Debbie Green-Vargas (born June 25, 1958) is an American retired volleyball player and coach. She is regarded as the greatest American women's volleyball setter of all time. Green-Vargas was a member of the United States women's national volleyball team and won a silver medal at the 1984 Los Angeles Olympics.

Green-Vargas also won a bronze medal at the 1982 FIVB World Championship in Peru and a silver medal in the 1983 Pan American Games in Caracas.

In 1995, Green-Vargas was inducted into the International Volleyball Hall of Fame.

== Early life ==
Debbie Green-Vargas was born in Seoul, South Korea in 1958. She grew up in California and attended Westminster High School.

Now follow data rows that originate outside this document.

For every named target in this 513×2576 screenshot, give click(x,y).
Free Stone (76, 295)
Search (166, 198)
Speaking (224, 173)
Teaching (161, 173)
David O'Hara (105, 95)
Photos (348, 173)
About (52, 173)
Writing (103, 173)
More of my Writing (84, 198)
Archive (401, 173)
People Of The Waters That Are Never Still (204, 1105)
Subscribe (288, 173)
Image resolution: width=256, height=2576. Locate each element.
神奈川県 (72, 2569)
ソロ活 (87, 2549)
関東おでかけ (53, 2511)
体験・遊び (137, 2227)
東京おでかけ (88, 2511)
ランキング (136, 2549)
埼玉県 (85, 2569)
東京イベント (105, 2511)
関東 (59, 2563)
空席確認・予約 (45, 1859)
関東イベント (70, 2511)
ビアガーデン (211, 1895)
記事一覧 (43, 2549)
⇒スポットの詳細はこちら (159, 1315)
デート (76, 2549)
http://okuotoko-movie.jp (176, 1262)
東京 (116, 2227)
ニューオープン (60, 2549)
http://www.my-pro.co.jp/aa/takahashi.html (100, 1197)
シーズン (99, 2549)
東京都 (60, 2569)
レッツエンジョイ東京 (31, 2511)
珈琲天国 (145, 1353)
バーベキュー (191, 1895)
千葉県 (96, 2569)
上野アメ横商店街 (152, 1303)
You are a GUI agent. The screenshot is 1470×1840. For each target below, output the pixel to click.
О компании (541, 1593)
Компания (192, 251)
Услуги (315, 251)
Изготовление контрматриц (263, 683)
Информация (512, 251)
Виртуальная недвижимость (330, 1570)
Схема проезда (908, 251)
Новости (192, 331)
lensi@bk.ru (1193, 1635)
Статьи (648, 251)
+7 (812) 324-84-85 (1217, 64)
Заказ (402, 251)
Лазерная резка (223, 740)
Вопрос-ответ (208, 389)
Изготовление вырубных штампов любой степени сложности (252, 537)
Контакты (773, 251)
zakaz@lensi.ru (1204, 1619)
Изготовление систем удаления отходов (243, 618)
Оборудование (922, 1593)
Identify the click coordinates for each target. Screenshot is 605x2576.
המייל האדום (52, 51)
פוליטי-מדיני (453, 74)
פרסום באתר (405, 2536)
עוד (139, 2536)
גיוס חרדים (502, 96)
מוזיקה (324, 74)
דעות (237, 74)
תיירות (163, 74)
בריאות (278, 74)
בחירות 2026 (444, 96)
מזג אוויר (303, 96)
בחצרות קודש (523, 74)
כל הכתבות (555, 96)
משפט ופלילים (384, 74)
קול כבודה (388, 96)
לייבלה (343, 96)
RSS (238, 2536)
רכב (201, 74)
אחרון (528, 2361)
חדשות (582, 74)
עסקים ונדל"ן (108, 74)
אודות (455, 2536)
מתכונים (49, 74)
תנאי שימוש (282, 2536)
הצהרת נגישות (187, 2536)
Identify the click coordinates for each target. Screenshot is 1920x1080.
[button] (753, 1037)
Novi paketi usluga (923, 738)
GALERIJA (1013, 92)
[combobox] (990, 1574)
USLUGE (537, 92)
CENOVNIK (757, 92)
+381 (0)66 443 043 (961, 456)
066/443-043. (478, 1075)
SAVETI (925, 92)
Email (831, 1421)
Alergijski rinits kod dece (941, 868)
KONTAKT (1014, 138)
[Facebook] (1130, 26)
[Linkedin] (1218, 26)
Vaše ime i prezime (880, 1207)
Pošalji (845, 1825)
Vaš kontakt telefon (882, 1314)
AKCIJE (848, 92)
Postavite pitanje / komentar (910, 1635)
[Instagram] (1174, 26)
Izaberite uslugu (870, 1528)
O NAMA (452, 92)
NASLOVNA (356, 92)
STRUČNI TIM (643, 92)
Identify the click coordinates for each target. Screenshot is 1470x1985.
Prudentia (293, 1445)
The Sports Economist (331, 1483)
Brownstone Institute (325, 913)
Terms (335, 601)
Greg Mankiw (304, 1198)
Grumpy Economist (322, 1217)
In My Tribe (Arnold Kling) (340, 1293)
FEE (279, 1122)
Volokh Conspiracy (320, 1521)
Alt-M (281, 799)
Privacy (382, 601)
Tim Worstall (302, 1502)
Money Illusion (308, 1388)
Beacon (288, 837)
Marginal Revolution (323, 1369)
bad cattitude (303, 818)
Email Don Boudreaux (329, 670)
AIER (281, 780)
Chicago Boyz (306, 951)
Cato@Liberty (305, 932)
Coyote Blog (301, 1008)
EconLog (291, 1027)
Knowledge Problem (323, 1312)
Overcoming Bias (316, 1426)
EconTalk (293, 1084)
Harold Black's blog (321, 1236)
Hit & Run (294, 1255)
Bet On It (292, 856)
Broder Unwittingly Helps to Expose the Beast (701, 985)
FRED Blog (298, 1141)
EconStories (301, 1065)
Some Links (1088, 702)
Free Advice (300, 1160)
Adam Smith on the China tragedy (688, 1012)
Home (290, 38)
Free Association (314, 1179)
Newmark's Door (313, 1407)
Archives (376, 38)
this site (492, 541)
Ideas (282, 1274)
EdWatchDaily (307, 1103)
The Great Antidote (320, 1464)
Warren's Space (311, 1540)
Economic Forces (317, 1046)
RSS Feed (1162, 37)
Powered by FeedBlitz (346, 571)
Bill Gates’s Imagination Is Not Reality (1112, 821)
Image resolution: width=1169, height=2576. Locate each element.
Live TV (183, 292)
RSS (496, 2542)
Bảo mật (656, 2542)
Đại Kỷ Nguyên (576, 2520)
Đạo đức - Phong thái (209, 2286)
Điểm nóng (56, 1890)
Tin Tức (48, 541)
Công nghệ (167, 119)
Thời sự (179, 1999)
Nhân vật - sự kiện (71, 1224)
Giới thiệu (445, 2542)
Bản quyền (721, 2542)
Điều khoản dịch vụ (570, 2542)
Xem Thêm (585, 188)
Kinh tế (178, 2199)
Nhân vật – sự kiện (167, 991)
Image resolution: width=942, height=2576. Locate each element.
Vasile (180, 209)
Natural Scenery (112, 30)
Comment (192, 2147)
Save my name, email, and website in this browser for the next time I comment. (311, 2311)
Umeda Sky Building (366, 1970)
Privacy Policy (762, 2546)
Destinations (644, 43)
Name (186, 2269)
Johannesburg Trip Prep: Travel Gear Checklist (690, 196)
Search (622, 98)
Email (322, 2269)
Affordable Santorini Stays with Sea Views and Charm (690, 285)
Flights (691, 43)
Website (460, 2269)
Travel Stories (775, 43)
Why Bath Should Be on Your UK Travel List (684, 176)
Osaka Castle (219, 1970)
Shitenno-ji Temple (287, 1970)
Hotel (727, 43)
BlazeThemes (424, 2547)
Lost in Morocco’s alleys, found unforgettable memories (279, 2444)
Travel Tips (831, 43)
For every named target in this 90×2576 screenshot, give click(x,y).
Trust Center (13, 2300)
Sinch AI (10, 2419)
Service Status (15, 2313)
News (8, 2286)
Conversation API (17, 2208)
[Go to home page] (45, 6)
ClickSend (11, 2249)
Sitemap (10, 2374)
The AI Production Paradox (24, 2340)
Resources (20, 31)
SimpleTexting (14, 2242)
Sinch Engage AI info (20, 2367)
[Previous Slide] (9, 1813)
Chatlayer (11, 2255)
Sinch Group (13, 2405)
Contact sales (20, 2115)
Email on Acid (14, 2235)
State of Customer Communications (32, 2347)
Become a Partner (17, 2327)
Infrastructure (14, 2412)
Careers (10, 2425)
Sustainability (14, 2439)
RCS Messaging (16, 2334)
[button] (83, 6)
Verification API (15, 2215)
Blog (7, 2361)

At the age of 16 Green-Vargas was a part of the Adidas Junior Team which swept the USVBA Nationals. She was named an All-American, the youngest player ever to be so honored.

==Collegiate career==
Despite her small stature, Green-Vargas was a two-time All-American setter at USC. She perfected the jump set, allowing her to meet the ball higher in the vertical plane and create a higher tempo in the offense. In doing so she was able to consistently create opportunities advantageous for her hitters. In 1977, Green-Vargas led the Trojans to a 38–0 record and an AIAW National Championships. Hers was the first college volleyball team to ever register a perfect season. Green-Vargas led the Trojans to their second national championship the following year in 1978. She won the Broderick Award, (now the Honda Sports Award) as the nation's best female collegiate volleyball player in 1978.

==Olympic career==
Green-Vargas was on the roster for the 1980 Olympic, but was disappointed by the 1980 Olympic boycott. In 1984, Green-Vargas helped team USA to a silver medal, at the time the best finish in U.S. women's volleyball history.

==Professional==
Green-Vargas played for the Los Angeles Starlites of Major League Volleyball (MLV), a women's professional indoor league, and helped the squad earn the league's first two championships in 1987 and 1988.

==Awards==

In 1986, Green-Vargas was selected to the United States Volleyball Association Hall of Fame, and in the spring of 1986 received the All-Time Great Volleyball Player award. On April 30, 1998, Green-Vargas became the first woman to enter the Orange County Sports Hall of Fame.

==Coaching==

Green-Vargas was an assistant coach for the Long Beach State women's volleyball team for 23 years, retiring after the 2008–09 season.

==Personal life==

Green-Vargas married Joe Vargas and has two children, Nicole and Dana. Nicole played setter at Long Beach State, where Green-Vargas worked as an assistant coach. Dana was a setter for UCSB.